■ Text segment ■
-- -- --

Sounds like SXSW needs a Nannybot! :-)

A couple thoughts from a design POV:

a) culturally (and perhaps more true for the younger generation of  
today's "tweens" or Gen Y+ who literally never knew a life before  
mobile devices, like, seriously) it seems there's a willing acceptance  
by those who do this stuff, to place yourself into a state of ongoing  
"distraction and dispersion" (as John Dewey would say), as some  
twisted evolution of "multitasking" with multiple devices and comm  
exchanges simultaneously, but to those not used to it comes out as a  
series of inchoate, malformed, inconclusive communication moments...

b) which is rude and inconsiderate, and anti-humanistic as a "design  
value": such usage negates any dignity and respect for the other  
person trying to speak and communicate and have a dialogue with you.

-- -- --

■ Data provided ■

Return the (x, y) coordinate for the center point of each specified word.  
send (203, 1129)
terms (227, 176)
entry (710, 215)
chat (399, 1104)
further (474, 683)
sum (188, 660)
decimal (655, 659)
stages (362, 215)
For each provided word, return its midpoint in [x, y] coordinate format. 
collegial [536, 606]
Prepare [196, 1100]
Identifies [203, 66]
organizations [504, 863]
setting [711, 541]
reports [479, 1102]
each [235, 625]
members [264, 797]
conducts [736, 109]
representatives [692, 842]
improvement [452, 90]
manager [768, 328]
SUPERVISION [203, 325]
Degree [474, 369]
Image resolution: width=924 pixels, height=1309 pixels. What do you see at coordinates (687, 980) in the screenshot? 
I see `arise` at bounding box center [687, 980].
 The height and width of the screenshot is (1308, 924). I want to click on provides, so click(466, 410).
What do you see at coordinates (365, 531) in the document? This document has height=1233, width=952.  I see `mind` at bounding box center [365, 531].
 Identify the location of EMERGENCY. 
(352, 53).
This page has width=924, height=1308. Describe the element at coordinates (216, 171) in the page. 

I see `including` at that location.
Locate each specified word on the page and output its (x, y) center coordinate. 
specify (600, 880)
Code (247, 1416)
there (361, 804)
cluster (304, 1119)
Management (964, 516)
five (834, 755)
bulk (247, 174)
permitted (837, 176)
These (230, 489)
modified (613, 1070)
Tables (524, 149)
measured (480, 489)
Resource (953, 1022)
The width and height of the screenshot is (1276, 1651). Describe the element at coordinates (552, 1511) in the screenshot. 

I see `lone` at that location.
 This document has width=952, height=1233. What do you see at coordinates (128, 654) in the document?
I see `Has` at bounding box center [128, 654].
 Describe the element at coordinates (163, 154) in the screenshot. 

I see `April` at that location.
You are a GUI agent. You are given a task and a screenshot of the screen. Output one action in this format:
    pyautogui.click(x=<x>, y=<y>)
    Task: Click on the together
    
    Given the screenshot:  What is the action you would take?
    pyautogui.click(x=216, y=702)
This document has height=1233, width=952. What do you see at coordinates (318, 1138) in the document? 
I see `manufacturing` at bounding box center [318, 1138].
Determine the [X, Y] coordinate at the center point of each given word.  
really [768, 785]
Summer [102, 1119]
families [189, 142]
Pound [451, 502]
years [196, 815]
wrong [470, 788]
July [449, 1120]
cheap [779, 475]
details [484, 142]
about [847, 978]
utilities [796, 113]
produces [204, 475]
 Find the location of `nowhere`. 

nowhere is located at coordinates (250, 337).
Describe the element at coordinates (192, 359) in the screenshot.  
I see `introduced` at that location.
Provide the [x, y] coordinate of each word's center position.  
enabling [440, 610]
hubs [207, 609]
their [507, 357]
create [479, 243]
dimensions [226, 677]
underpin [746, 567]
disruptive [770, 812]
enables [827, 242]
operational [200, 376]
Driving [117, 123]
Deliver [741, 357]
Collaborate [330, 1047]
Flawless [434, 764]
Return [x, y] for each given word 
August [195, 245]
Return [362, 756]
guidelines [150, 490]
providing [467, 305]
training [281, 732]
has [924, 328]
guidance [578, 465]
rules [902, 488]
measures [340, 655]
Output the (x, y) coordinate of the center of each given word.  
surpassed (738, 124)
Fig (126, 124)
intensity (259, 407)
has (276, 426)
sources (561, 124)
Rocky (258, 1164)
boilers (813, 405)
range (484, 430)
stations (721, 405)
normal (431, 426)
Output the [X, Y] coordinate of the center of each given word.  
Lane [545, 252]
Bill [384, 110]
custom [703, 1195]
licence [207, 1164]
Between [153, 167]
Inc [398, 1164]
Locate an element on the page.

-- -- --

■ Required work ■
A - Summarize the post about mobile multitasking in two sentences.
B - Duplicate the passage of the post about mobile multitasking, starting at "A couple thoughts" and ending at "dialogue with you.", with no changes.
C - Please write the next part of the post about mobile multitasking, picking up after its final sentence.

■ Per-task outputs ■
A - The post observes a seemingly willing acceptance of ongoing distraction, perhaps especially among younger people who never knew life before mobile devices, as people juggle multiple devices and exchanges at once in a kind of "multitasking." It argues that this comes across to others as a series of inchoate, inconclusive communication moments and is rude, inconsiderate, and anti-humanistic as a design value, because it denies dignity and respect to the person trying to have a dialogue with you.

B -
A couple thoughts from a design POV:

a) culturally (and perhaps more true for the younger generation of  
today's "tweens" or Gen Y+ who literally never knew a life before  
mobile devices, like, seriously) it seems there's a willing acceptance  
by those who do this stuff, to place yourself into a state of ongoing  
"distraction and dispersion" (as John Dewey would say), as some  
twisted evolution of "multitasking" with multiple devices and comm  
exchanges simultaneously, but to those not used to it comes out as a  
series of inchoate, malformed, inconclusive communication moments...

b) which is rude and inconsiderate, and anti-humanistic as a "design  
value": such usage negates any dignity and respect for the other  
person trying to speak and communicate and have a dialogue with you.

C -
The device becomes interfering, not mediating.

Malcolm McCullough's Digital Ground goes into this a bit, as does  
Richard Lanham's Economics of Human Attention (and related essay in  
The Electronic Word). All those wonderful ethical/social challenges of  
pervasive computing or ubi-comp--meshing culture, place, technology,  
communication, with humanistic values of balance and respect.

-uday



On Mar 17, 2008, at 2:44 PM, Andrei Herasimchuk wrote:

> So, not sure how many of you tracked the Zuckerberg keynote last week
> at SXSW, but while I was there in Austin, an odd thing happened.
>
> It seemed to me to be the first time I saw Twitter used in a way that
> had a negative impact. Maybe I'm reading too much into it, but the
> anger of the crowd at Zuckerberg's keynote interview seemed to be
> fueled further by the fact people were venting in Twitter at the same
> time. In this instance, Twitter seemed to be like pouring gasoline on
> a fire, making the reaction to a poor interview far worse than it was
> in reality.
>
> (IMHO of course.)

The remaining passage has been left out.